我慢の限界だと言わんばかりに、一人の囚人がそう言い、小百合の上に跨がったままの俺に近づき胸倉を掴んできた。

勢いに任せ俺を床に押し倒そうとしてくるその囚人の行動が引き金になったのか、今まで動く気配のなかった傍観者達が俺を取り押さえようと一斉に群がってくる。

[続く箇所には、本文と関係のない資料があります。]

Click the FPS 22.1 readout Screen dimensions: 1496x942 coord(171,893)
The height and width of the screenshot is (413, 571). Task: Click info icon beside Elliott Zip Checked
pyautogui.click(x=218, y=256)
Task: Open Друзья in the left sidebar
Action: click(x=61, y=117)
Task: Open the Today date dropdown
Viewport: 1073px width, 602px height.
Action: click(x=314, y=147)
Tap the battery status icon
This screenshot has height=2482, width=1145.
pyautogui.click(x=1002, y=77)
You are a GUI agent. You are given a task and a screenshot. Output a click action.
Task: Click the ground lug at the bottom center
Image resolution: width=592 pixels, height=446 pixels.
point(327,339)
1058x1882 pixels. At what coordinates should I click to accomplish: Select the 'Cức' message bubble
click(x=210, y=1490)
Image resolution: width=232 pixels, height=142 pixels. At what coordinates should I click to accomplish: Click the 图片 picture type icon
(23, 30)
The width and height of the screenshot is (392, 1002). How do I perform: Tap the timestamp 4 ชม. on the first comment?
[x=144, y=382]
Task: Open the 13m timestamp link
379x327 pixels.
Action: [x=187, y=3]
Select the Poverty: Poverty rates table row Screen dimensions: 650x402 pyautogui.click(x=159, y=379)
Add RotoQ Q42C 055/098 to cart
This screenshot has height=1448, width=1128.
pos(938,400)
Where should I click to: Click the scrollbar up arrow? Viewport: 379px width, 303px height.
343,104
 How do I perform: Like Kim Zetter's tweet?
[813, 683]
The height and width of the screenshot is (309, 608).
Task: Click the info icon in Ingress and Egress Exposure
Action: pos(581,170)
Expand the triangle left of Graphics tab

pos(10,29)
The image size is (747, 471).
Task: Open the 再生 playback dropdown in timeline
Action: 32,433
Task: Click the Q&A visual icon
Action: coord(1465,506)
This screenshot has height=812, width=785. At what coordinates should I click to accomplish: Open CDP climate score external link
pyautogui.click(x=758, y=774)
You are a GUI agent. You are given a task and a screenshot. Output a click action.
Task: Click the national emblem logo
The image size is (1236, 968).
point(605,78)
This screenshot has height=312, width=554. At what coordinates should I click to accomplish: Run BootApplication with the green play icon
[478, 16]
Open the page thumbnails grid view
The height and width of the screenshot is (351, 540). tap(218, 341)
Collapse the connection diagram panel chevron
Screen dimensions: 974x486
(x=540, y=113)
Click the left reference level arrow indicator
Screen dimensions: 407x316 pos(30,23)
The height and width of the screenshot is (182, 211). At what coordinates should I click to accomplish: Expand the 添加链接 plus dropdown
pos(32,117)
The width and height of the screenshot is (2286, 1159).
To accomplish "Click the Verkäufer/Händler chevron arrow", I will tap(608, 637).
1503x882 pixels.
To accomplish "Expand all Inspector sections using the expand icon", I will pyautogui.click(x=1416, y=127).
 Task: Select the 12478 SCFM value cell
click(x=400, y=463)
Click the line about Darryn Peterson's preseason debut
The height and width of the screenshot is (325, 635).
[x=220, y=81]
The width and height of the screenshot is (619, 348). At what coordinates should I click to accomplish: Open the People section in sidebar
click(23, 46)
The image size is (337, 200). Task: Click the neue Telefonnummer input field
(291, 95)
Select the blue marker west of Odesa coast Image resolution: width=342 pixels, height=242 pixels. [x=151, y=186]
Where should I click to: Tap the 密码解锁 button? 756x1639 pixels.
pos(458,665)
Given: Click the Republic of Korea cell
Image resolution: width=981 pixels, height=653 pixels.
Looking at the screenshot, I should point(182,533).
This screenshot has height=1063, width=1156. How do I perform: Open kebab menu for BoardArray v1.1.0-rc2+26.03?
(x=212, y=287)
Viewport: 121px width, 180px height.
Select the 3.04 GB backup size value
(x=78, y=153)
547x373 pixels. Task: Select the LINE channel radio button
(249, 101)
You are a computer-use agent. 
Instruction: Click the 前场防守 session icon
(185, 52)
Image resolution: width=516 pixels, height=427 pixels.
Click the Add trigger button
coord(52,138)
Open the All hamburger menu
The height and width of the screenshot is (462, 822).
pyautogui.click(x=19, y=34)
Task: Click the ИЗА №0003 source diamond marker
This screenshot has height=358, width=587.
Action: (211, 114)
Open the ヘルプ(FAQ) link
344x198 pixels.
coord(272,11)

だけどその動きのすべては、兄ちゃんのものと比べるととても、とってもゆっくりに見えて。

俺はただただ気持ち悪い感情や、怒り、憎しみ、哀しみ、もどかしさ、落胆ばかりが増していき、感情に飲みこまれていく。


ゼロとベリーズの俺を心配し叫ぶ声だけがこの空間で俺の唯一の救いだった。

聞こえてくる耳障りな声や、許しを請う瞳が俺を更に怒りへと追い込んでいく。

「甘く見てるのは…どっちだよ…。これ以上俺を怒らせてお兄さん達が何をしたいのか、全然わかんねぇよ。

俺は兄ちゃんとの約束を破りたくねぇのにっ!


何で俺にお兄さん達を殺させようとすんの?

…怒るのはアンタらじゃない。死にたくなる程の苦痛を与えてやりたいくらいに怒ってんのは俺なんだよ。

いい加減にしろよ」

向かって来る囚人達を片っ端から黙らせていき、立っている最後の一人の胸倉を掴み右腕を振りあげた所で動きを止められた。

「よせっ!!わかったからやめろハイジ…頼む…!」

走ってここまで来たからなのか、普段よりも荒く上擦って聞こえるその慣れ親しんだ声が耳を通り抜け、俺はゆっくりと視線を上げる。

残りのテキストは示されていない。